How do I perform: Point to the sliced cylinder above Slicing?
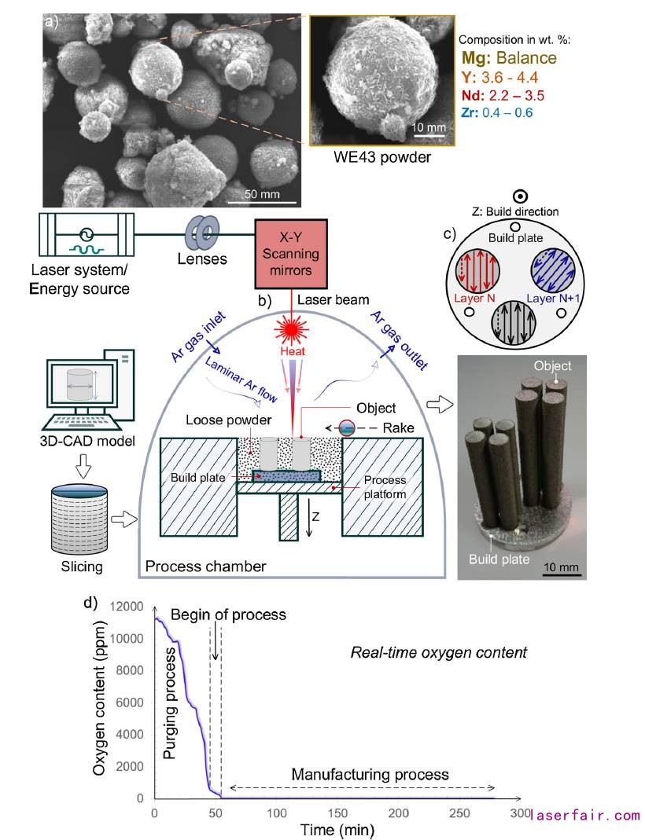(78, 519)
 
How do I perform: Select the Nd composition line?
(509, 95)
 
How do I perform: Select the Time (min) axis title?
(336, 829)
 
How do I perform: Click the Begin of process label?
(228, 614)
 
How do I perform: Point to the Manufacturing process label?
(370, 774)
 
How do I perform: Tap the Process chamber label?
(206, 567)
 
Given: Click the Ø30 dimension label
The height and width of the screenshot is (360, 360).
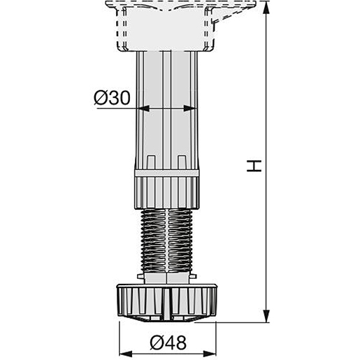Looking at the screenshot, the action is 112,98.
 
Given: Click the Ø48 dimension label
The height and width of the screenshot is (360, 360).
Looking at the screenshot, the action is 168,343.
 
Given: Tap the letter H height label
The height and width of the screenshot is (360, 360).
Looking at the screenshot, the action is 254,166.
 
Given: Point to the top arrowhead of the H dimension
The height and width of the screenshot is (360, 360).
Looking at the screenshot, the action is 266,8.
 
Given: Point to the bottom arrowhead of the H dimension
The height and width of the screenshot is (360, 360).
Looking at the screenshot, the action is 266,316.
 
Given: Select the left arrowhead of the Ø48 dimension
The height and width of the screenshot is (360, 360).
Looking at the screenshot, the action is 126,354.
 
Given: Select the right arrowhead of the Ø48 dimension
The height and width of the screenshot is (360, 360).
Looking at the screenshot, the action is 210,354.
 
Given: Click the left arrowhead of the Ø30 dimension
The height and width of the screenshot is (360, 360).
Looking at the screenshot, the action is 143,108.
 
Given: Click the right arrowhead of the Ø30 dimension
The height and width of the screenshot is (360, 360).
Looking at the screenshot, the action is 190,108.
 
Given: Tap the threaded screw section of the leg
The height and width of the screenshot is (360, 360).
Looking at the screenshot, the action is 167,240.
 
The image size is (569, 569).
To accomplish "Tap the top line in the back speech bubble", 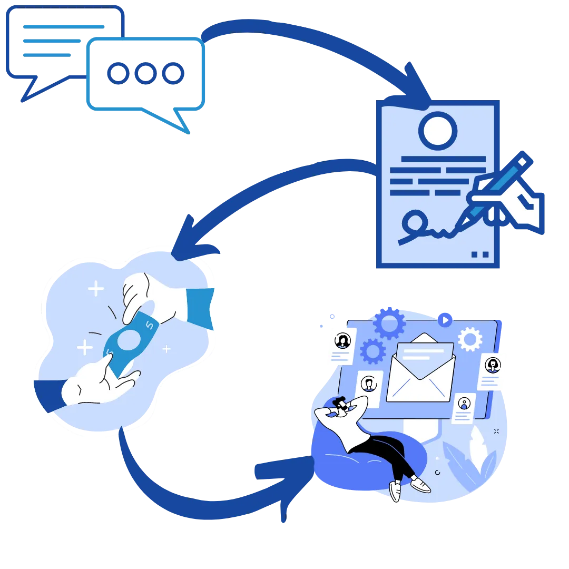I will [x=63, y=26].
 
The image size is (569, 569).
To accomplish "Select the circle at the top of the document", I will [x=438, y=130].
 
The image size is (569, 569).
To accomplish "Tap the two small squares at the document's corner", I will [x=479, y=254].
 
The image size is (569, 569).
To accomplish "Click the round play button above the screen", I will [x=445, y=320].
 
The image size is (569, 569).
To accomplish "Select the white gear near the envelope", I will [x=470, y=339].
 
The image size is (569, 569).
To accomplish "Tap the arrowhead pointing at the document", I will [x=416, y=84].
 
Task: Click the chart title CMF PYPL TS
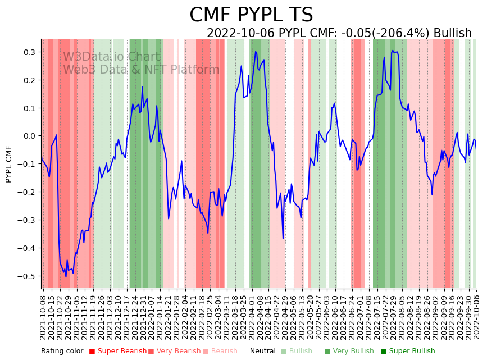tap(251, 15)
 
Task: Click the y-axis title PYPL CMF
tap(9, 164)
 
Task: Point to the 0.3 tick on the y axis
tap(29, 52)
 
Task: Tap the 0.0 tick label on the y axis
tap(29, 136)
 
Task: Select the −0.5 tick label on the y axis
tap(27, 276)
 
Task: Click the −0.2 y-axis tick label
tap(27, 192)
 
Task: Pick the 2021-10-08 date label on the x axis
tap(43, 315)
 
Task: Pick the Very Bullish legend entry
tap(353, 352)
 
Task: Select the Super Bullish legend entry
tap(411, 352)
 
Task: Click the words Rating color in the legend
tap(62, 352)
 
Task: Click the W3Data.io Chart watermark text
tap(111, 57)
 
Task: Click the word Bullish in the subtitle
tap(452, 34)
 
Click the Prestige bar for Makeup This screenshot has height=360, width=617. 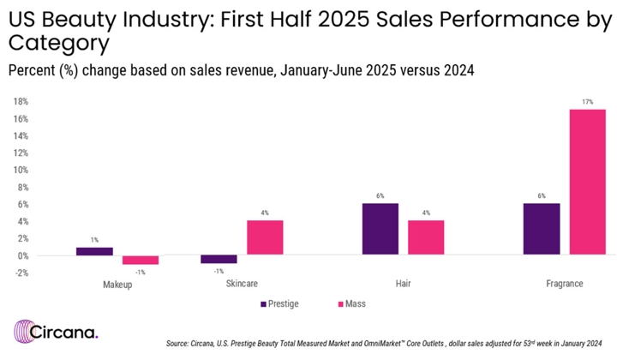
········
TASK TO COMPLETE:
Please render the part of the records above that opens with the line containing "Task: Pick the Very Bullish legend entry" and closes with the end of the records as a Markdown table with columns Row and Line, one numbered row per line, with blank lines skipped. Leave the pictures out of the table.

ANSWER TO THE TASK:
| Row | Line |
|---|---|
| 1 | Task: Pick the Very Bullish legend entry |
| 2 | tap(353, 352) |
| 3 | Task: Select the Super Bullish legend entry |
| 4 | tap(411, 352) |
| 5 | Task: Click the words Rating color in the legend |
| 6 | tap(62, 352) |
| 7 | Task: Click the W3Data.io Chart watermark text |
| 8 | tap(111, 57) |
| 9 | Task: Click the word Bullish in the subtitle |
| 10 | tap(452, 34) |
| 11 | Click the Prestige bar for Makeup This screenshot has height=360, width=617.  |